Dataset items

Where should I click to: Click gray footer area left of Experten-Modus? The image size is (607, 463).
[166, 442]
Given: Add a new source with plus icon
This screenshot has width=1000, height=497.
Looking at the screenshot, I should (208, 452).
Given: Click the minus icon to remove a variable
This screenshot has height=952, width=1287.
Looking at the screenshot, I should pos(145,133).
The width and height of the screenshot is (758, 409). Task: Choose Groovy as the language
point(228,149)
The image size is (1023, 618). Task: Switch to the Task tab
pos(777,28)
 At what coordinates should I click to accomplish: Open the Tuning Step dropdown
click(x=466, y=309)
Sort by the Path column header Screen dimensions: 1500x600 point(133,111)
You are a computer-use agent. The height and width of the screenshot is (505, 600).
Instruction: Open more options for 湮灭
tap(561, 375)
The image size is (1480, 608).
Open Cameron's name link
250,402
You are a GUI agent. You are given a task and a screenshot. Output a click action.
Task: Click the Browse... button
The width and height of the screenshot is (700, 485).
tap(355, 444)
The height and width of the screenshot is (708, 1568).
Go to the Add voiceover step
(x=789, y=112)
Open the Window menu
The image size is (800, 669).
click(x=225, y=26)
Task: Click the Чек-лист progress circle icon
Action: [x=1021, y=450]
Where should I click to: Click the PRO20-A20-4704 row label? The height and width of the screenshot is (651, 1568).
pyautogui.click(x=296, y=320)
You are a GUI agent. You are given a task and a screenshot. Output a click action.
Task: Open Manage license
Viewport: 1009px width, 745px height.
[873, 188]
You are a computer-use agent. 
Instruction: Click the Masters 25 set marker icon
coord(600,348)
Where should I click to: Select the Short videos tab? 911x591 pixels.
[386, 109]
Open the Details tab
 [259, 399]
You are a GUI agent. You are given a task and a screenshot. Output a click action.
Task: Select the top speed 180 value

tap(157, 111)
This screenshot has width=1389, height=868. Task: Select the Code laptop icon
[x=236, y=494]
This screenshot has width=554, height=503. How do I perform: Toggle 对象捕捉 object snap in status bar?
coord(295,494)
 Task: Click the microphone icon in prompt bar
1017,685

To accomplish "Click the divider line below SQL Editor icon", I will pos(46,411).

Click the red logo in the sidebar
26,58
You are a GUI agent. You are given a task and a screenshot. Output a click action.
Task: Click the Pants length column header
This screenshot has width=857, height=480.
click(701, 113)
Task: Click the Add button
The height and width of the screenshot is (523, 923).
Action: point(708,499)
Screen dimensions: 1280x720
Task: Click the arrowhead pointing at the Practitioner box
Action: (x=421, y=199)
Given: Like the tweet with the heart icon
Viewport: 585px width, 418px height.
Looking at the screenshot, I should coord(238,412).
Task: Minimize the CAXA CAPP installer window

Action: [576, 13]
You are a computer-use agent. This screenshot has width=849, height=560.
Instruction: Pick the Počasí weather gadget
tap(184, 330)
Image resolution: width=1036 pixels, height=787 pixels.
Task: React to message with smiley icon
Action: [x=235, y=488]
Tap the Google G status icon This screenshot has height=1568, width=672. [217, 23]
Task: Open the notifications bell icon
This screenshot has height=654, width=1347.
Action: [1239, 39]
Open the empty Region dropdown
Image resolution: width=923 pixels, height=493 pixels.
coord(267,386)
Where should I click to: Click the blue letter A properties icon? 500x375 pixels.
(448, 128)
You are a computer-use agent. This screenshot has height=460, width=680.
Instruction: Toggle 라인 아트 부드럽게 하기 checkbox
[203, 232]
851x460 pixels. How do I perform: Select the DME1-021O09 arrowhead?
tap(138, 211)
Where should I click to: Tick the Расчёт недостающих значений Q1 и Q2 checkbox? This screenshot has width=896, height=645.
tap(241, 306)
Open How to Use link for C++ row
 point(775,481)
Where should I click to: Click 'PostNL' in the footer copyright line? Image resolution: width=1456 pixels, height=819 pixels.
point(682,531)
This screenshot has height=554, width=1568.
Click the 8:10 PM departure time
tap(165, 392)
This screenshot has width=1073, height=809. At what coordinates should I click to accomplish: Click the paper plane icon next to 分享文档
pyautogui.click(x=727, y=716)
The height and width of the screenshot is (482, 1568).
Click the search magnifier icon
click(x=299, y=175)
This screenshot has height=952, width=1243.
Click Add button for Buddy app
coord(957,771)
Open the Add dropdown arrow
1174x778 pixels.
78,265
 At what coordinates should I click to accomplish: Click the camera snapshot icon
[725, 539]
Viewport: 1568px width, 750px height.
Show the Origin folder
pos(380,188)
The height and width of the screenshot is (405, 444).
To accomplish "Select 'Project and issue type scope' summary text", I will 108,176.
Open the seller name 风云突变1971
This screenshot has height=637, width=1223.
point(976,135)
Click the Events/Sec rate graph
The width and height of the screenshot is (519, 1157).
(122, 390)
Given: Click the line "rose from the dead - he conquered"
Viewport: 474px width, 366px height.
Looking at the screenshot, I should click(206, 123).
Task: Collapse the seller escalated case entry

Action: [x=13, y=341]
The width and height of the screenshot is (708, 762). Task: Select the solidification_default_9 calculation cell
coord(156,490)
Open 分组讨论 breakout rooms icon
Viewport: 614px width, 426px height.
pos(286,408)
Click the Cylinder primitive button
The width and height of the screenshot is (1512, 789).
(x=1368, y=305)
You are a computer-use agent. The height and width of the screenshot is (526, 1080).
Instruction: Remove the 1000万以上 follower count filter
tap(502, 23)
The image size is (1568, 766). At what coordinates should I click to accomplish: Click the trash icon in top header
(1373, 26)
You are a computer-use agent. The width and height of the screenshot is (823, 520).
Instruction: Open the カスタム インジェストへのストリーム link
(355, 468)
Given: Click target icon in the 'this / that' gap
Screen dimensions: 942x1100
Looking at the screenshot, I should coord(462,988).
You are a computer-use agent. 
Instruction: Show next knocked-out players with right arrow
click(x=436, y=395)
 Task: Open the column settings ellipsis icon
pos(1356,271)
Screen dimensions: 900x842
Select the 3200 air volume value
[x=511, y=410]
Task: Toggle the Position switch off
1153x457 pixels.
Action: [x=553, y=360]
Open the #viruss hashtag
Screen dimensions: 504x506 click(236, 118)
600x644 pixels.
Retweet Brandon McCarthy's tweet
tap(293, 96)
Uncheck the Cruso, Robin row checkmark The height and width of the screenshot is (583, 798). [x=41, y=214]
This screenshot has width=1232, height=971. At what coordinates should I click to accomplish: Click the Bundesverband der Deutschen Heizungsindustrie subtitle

- EXERCISE
Please copy, exactly and with nothing else, the lines above beginning at the line that has "Task: Click the Pants length column header" and ending with the line that has "This screenshot has height=952, width=1243.".

- RESPONSE TO THIS TASK
Task: Click the Pants length column header
This screenshot has width=857, height=480.
click(701, 113)
Task: Click the Add button
The height and width of the screenshot is (523, 923).
Action: point(708,499)
Screen dimensions: 1280x720
Task: Click the arrowhead pointing at the Practitioner box
Action: (x=421, y=199)
Given: Like the tweet with the heart icon
Viewport: 585px width, 418px height.
Looking at the screenshot, I should coord(238,412).
Task: Minimize the CAXA CAPP installer window

Action: [576, 13]
You are a computer-use agent. This screenshot has width=849, height=560.
Instruction: Pick the Počasí weather gadget
tap(184, 330)
Image resolution: width=1036 pixels, height=787 pixels.
Task: React to message with smiley icon
Action: [x=235, y=488]
Tap the Google G status icon This screenshot has height=1568, width=672. [217, 23]
Task: Open the notifications bell icon
This screenshot has height=654, width=1347.
Action: [1239, 39]
Open the empty Region dropdown
Image resolution: width=923 pixels, height=493 pixels.
coord(267,386)
Where should I click to: Click the blue letter A properties icon? 500x375 pixels.
(448, 128)
You are a computer-use agent. This screenshot has height=460, width=680.
Instruction: Toggle 라인 아트 부드럽게 하기 checkbox
[203, 232]
851x460 pixels. How do I perform: Select the DME1-021O09 arrowhead?
tap(138, 211)
Where should I click to: Tick the Расчёт недостающих значений Q1 и Q2 checkbox? This screenshot has width=896, height=645.
tap(241, 306)
Open How to Use link for C++ row
 point(775,481)
Where should I click to: Click 'PostNL' in the footer copyright line? Image resolution: width=1456 pixels, height=819 pixels.
point(682,531)
This screenshot has height=554, width=1568.
Click the 8:10 PM departure time
tap(165, 392)
This screenshot has width=1073, height=809. At what coordinates should I click to accomplish: Click the paper plane icon next to 分享文档
pyautogui.click(x=727, y=716)
The height and width of the screenshot is (482, 1568).
Click the search magnifier icon
click(x=299, y=175)
This screenshot has height=952, width=1243.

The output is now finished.